In fact, there’s plenty of good live entertainment around this week, not least at the Old Joint Stock, who present two top-notch theatrical offerings. From Thursday (January 23), the venue’s own Theatre Company present Betrayal, one of the most essential works from the pen of Howard Pinter, drawing on his affair with Joan Bakewell in the 1960s. Then, from Monday (January 27), there’s a modern reboot of Victorian comedy The Diary Of A Nobody, with Charles Pooter proving himself no less ridiculous in the 21st century than he was back in the 1890s.
There’s more Victorian entertainment at the Library of Birmingham on Thursday (January 23), with the first instalment of Don’t Go Into The Cellar!’s monthly residency Morbid Curiosities. This month, it’s a dramatisation of The Yellow Wallpaper, Charlotte Perkins Gilman’s unnerving short story chronicling a woman’s descent into madness.
Other theatrical highlights include the Crescent’s run of the poker-themed Dealer’s Choice (from Saturday January 25), the first play by comedian and writer Patrick Marber, while down at the Warwick Arts Centre from Wednesday (January 29), the Warwick University Drama Society present their take on Jean Anouilh’s tragedy Antigone.
As if that weren’t enough, the Blue Orange Theatre presents a selection of Shorts on Saturday (January 25), rehearsed readings of new works by the Blue Orange Writers, while on Sunday (January 26), the Ikon host Tell Me On A Sunday, a Writing West Midlands initiative featuring bespoke performances from eight storytellers.
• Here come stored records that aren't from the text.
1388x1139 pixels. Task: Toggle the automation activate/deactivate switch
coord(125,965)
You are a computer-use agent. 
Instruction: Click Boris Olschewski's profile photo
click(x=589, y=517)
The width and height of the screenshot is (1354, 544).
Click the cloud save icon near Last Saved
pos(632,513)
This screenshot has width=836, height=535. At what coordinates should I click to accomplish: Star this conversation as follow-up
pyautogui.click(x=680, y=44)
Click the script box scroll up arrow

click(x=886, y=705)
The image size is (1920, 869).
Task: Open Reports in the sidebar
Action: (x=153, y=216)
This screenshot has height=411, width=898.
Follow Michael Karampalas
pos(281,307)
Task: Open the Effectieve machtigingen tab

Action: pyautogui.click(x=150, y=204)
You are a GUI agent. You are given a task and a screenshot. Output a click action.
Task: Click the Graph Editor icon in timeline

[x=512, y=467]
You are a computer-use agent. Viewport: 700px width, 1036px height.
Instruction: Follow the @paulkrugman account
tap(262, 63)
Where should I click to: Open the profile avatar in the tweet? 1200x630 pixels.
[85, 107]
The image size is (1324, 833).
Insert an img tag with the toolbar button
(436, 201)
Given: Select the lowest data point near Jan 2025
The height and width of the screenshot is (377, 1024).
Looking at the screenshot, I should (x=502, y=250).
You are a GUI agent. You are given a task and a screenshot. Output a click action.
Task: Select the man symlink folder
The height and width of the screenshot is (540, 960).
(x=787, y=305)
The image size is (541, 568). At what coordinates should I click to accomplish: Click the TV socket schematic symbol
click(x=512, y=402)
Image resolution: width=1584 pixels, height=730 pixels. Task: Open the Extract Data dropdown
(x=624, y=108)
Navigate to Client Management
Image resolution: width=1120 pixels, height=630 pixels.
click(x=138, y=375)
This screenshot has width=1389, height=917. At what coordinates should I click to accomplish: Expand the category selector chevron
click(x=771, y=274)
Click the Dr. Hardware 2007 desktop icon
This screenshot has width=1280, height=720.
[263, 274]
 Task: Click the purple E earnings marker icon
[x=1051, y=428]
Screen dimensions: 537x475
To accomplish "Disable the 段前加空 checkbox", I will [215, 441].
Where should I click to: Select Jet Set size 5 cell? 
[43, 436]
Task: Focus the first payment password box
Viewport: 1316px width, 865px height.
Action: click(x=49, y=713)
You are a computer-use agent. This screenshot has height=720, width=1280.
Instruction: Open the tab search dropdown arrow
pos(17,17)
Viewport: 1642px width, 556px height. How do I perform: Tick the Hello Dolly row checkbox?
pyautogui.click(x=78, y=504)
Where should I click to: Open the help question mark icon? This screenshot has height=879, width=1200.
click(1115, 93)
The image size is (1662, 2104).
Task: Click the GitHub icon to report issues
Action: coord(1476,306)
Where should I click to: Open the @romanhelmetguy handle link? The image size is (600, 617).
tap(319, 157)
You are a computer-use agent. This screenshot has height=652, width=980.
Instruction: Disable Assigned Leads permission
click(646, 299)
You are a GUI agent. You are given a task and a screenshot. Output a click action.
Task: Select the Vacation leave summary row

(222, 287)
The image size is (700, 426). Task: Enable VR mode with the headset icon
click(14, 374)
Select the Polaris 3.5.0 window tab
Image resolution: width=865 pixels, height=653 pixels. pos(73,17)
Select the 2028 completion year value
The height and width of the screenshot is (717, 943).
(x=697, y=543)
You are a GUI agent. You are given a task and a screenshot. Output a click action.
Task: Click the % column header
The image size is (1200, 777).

In visual arts, the Birmingham Museum and Art Gallery mark the reopening of their Waterhall gallery with For The Record (from Monday January 27), a multimedia show about preservation, documentation and recording. With a strong emphasis on women, the exhibition features works from the past century alongside new pieces.
At the Library of Birmingham, the Library of Cultures exhibition opens its doors on Monday (January 27), featuring a wide variety of the venue’s pictorial and documentary treasures, including the naturalist JJ Audobon’s Birds of America paintings from the 1820s and ’30s.
Down in Edgbaston, the Barber Institute present Family Circles from Friday (January 24), portrait miniatures of children and families from the 17th, 18th and 19th centuries, while at the Royal Birmingham Society of Artists from Monday (January 27), there’s nature-themed ceramics from Peter Wareing.
Alternatively, the Edwardian splendour of Wolverhampton’s Bantock House Museum hosts All In A Day’s Work from Thursday (January 23), a chronicle of the Black Country’s manufacturing past.